Turning to other recent developments, she highlighted the African Union Peace and Security Council decision PSC/PR/COMM.(CMLXXXIX) of 12 April, calling on all African Union Member States to investigate, arrest, prosecute or extradite the genocide fugitives currently residing in their territories. Failure to comply with related Security Council and the African Union Peace and Security Council resolutions and decisions has a negative impact on the maintenance of international peace and security. The attacks on populations by armed groups which were formed and funded by genocide fugitives are well documented and their violent crimes on civilians and communities where they fled have often been reported to this Council. The Prosecutor’s Office has regularly reported on the issue of genocide denial, with Rwanda and many other countries having expressed grave concern in this regard. The Government of Rwanda welcomes the prosecution of those who interfere with witnesses with the aim to revise established facts. Rwanda also agrees with the Prosecutor that such contempt of court is a form of genocide denial and those guilty of it must face the force of the law.

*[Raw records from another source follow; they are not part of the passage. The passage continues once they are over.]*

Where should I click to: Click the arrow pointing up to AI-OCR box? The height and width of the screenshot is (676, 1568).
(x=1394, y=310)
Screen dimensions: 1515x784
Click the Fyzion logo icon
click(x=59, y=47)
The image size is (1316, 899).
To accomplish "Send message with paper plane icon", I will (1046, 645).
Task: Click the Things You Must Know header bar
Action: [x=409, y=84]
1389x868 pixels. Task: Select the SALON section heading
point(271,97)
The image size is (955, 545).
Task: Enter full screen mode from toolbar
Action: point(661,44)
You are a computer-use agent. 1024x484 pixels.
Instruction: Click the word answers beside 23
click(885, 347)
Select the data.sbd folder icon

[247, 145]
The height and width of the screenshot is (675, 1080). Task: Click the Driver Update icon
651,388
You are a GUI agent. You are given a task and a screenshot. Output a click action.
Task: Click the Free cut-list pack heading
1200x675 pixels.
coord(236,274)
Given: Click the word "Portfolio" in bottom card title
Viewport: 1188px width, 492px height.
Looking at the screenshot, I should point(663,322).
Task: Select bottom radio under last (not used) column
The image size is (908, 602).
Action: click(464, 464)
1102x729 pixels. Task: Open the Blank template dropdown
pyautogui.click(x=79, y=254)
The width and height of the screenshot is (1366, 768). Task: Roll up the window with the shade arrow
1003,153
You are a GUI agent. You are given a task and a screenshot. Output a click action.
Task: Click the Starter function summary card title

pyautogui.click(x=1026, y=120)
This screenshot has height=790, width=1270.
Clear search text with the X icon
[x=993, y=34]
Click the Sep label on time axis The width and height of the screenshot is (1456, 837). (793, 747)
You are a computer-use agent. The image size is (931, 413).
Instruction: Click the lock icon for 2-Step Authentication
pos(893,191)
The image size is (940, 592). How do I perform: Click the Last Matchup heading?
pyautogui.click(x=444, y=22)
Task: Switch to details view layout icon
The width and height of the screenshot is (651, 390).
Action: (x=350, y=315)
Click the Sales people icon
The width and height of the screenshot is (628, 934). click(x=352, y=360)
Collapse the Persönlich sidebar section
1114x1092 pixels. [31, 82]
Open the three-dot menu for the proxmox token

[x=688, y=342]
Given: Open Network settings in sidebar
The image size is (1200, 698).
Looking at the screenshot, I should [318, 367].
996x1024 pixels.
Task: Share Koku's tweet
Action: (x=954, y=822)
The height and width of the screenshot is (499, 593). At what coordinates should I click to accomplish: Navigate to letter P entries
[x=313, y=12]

Mr. VUČIĆ, taking the floor a second time, said that unlike the representatives of Bosnia and Herzegovina and Croatia, he did not mention anyone or any country in the region in his statement. Also, Croatia’s representative did not say that more Serbs than Croats remain missing. Serbia stands ready to deliver everything on missing persons. He said that while many Member States are demanding that Serbia comply with resolution 1966 (2010) which established the Mechanism, nothing is said about those who violated resolution 1244 (1999) and recognized Kosovo as independent. Serbia will continue to cooperate with the Mechanism and the Office of the Prosecutor and fulfil its obligations, but those entities should try to find proper solutions, work in partnership with Belgrade and not humiliate Serbs, he said.